Wie viele herausragende Vertreterinnen der Avantgarde erlangte die Turiner Künstlerin erst spät Anerkennung. Diese kam im Wesentlichen mit dem Goldenen Löwen der 50. Biennale von Venedig im jähre 2003. Das Kunstmuseum Bern widmet der Non-Konformistin und Pionierin der feministischen Kunst die erste umfangreiche Retrospektive in der Schweiz.
Sexualität, Wahn, Krankheit und Tod
- Publiziert am 14. Februar 2025
Unkonventionelle Autodidaktin
Mit rund 110 Werken aus 70 Jahren Schaffen präsentiert Carol Rama. Rebellin der Moderne die vielen Facetten eines durch Rebellion, Radikalität, Experimentierfreudigkeit und Materialvielfalt geprägtes Gesamtwerk. Unabhängig von Schulen und künstlerischen Gruppierungen schuf die Autodidaktin ein unkonventionelles, provokantes und zugleich sehr persönliches Werk, das sich nicht in klare Kategorien einordnen lässt.
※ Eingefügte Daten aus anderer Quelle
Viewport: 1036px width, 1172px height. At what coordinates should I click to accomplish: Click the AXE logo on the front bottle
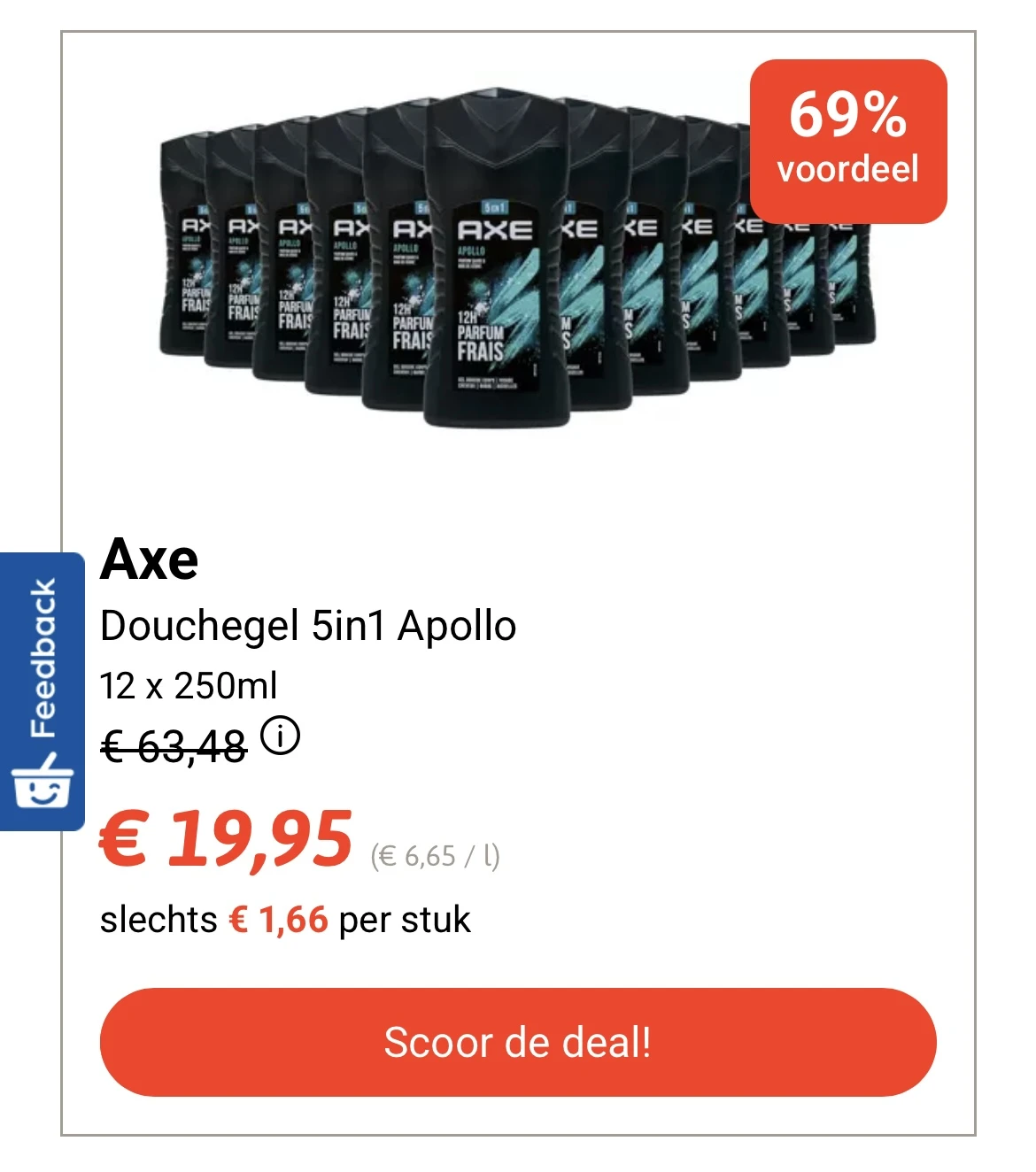(495, 231)
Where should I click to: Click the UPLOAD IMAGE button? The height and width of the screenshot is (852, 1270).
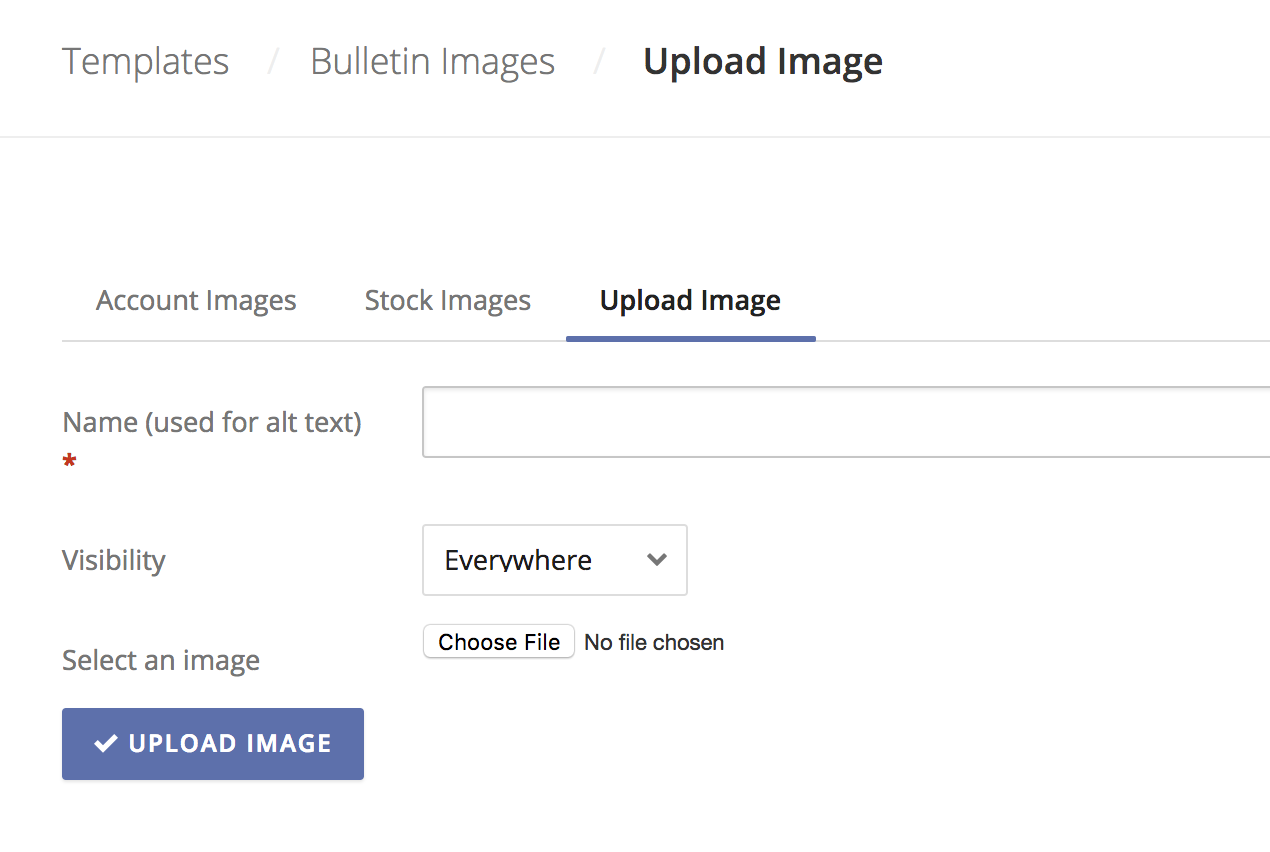pos(212,743)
Carol Rama – Geprägt durch Schicksale
Die Italienerin Carol Rama (vollständiger Name: Olga Carol Rama; * 17. April 1918 in Turin; † 25. September 2015 ebenda1) beschäftigte sich vorwiegend mit erotischen Motiven aus einer feministischen Perspektive heraus. Die autodidaktische Künstlerin wurde 1918 als jüngste Tochter eines Reifenfabrikanten geboren. Der Vater beging 1942 Suizid, nachdem sein Unternehmen gescheitert war, was Ramas Mutter stark belastete, so dass sich diese in psychiatrische Behandlung begeben musste. 1933 arbeitete Rama an ihren ersten Bildern. Später verarbeitete sie ihre Erfahrungen aus den Klinikbesuchen ihrer Mutter künstlerisch. In das Jahr 1940 fiel der Beginn einer lebenslangen Beziehung zum Male r Felice Casorati. Im Jahr 1945 wurde eine Ausstellung mit Aquarellen, die explizit sexuelle Inhalte zeigten, in der Galerie Faber in Turin durch die Polizei geschlossen, und die Bilder wurden beschlagnahmt. Seit 1946 pflegte sie eine enge Freundschaft zu dem Dichter Edoardo Sanguineti.
Biennale in Venedig
Im Jahr 1948 nahm sie erstmals an der Biennale in Venedig teil. 1950 erfolgte eine Zusammenarbeit mit der Gruppe Movimento Arte Concreta und entstanden Kontakte zu den Neo-Surrealisten wie Italo Cremona (1905–1979). 1970 begann sie mit dem Material Gummi zu arbeiten und traf namhafte Künstler wie Man Ray und Andy Warhol. Im Jahr 1980 nahm sie an der Ausstellung «Die andere Hälfte der Avantgarde» im Palazzo Reale in Mailand teil. 1998 folgte eine Retrospektive im Stedelijk Museum, Amsterdam. 2003 erhielt sie einen Goldenen Löwen für ihr Lebenswerk auf der Biennale Venedig.